鎌倉時代なんて当たるわけがない!そんな一部の冷笑を乗り越えて社会現象にまでなったNHK大河ドラマ「鎌倉殿の13人」皆さんはご覧になりましたか?筆者は1話から最終話まで全てに目を通しました。ドラマは非常に面白いものでしたが、それ以上に「鎌倉殿」の21世紀とのシンクロ率に驚きました。
アリエナイ時代を描いた鎌倉殿
鎌倉殿の13人は平家全盛の平安時代末に伊豆に流罪になった源氏の貴種、源頼朝が伊豆の小豪族、北条時政の娘、政子と結ばれ以仁王の令旨を切っ掛けに挙兵するところから始まります。しかし、平家を滅ぼして鎌倉幕府を立てるまでは前半パートであり、後半は当時の日本の精神的な支配者、後鳥羽上皇に対し、後半の主人公北条義時が極めて不利な戦いを挑んで大勝し上皇や天皇を流罪にし、義時の意向で新しい天皇を立てて終了します。これは今でいえば、日本政府を倒して総理大臣を追放し、新しい政権を造るような大事件です。当時の人々はまさに世の中がひっくり返ったと認識したでしょう。
アリエナイ侵略が起きた2022年
さて、ドラマが始まった2022年1月から1ヵ月後、現実世界でも驚天動地の大事件が起こりました。日本の大半の識者がアリエナイと語っていたロシアのウクライナ侵略が始まったのです。世界がインターネットで1つに統合されつつある今、大国による侵略戦争は絶対に起きないと信じ込んでいた私達日本人は、地上で近代装備をした兵士と兵士が銃撃戦を開始し、空爆とミサイルで美しい都市が廃墟となり、不変と思っていた国境が簡単に変わる様子を目の当たりにしました。
シンクロするドラマとリアルのアリエナイ
天地がひっくり返ってもアリエナイと信じ込んでいた日常が得体の知れないマグマのようなエネルギーで一瞬で引っ繰り返される。そのアリエナイという感覚、非日常が毎回繰り返されたのが鎌倉殿の13人ではなかったかと思います。院宣さえ出せば鎌倉は恐れて義時の首を差し出してくると太古からの皇室の威光に胡坐をかいていた後鳥羽上皇は、21世紀の現在、ロシアがウクライナを侵略するなんてアリエナイと高を括っていた平和ボケした日本人と重なって見えないでしょうか?
鎌倉中の怨嗟を受けて地獄に落ちた小四郎
アリエナイ現実を前にした時、私たちはどうするのでしょう?それを示してくれたのも、また鎌倉殿の13人でした。頼朝が築いた鎌倉を守るため、坂東を鎌倉御家人の理想郷とするため、伊豆の小豪族の次男坊小四郎が取った手段は粛清につぐ粛清でした。仲間を殺し身内を殺し、忠誠を誓った主君まで殺してしまう小四郎の表情は前半と後半で大きく変貌。

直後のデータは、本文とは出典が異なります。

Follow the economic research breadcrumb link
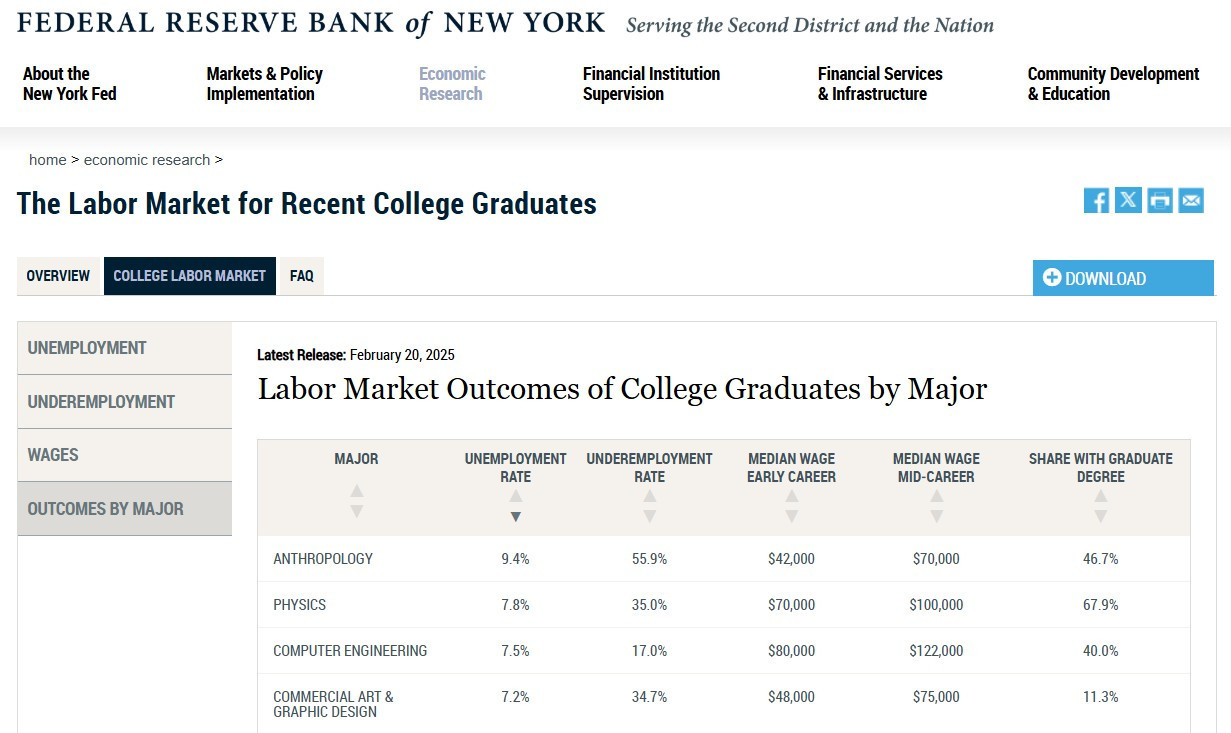 [x=147, y=160]

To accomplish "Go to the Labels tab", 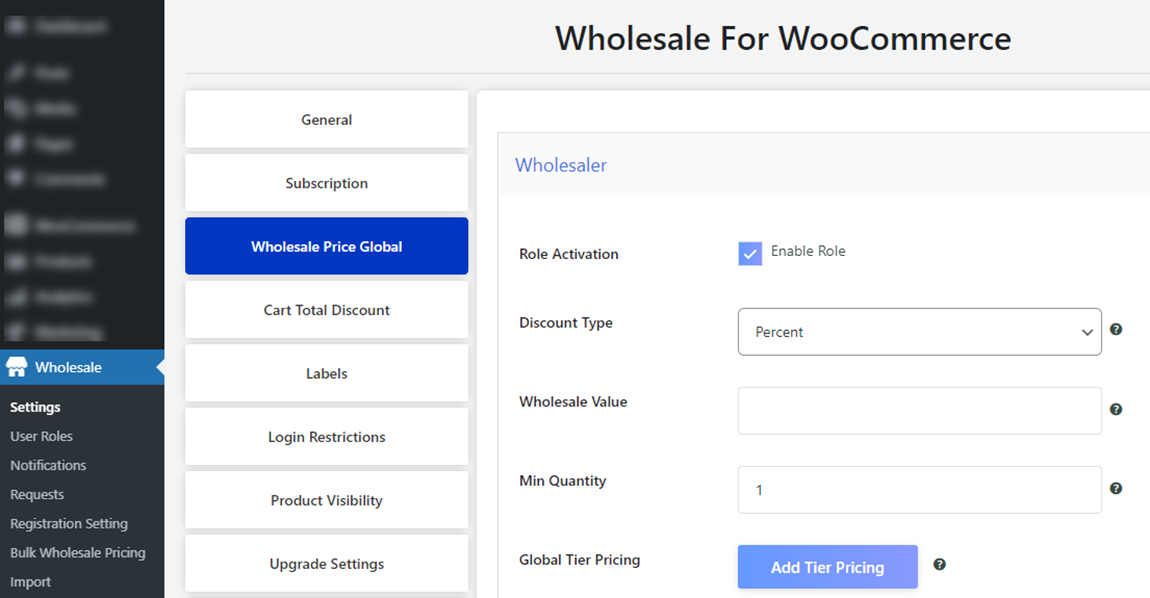I will [x=326, y=373].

ついには、仏師運慶にお前にそっくりだとしておぞましい仏像を贈られるまでになります。呪わしい宿業を背負った小四郎でしたが、では、他にどんな手段を取れば地獄の粛清を回避できたのでしょうか?神ならぬ人の限られた叡智ではそんな事は分かりません。それでも現実は待ってはくれず小四郎は自分に出来る唯一の方法として、鎌倉中の怨嗟を一身に担う形で最後を迎えます。唯一の救いは立派に成長した嫡男、泰時が血と粛清の鎌倉を平和で豊かな鎌倉に変えてくれることを願うだけだったのです。
悲惨で理不尽な世界に立ち向かうしかない
大国ロシアによる隣国ウクライナへの侵略、民間人虐殺という野蛮な戦争犯罪に北方領土を巡り領土紛争を抱えている日本はどうすればいいのか?これという答えはありません。そして、今まで通りに安穏と過ごしていて大丈夫という保証もまたありません。私たちもまた、小四郎のように世界の理不尽、残酷さ、無理解、強者の横暴に立ち向かわねばならないのです。誰も答えを持たない中で手探りで、そしてそれは小四郎が泰時に未来を託したように、これから生まれてくる未来の子供たちのためでもあります。鎌倉殿の13人を視聴していて、時に胸を抉られるような感情になったのは、小四郎の物語は21世紀の日本を生きる私たちの物語でもあるからなのでしょう。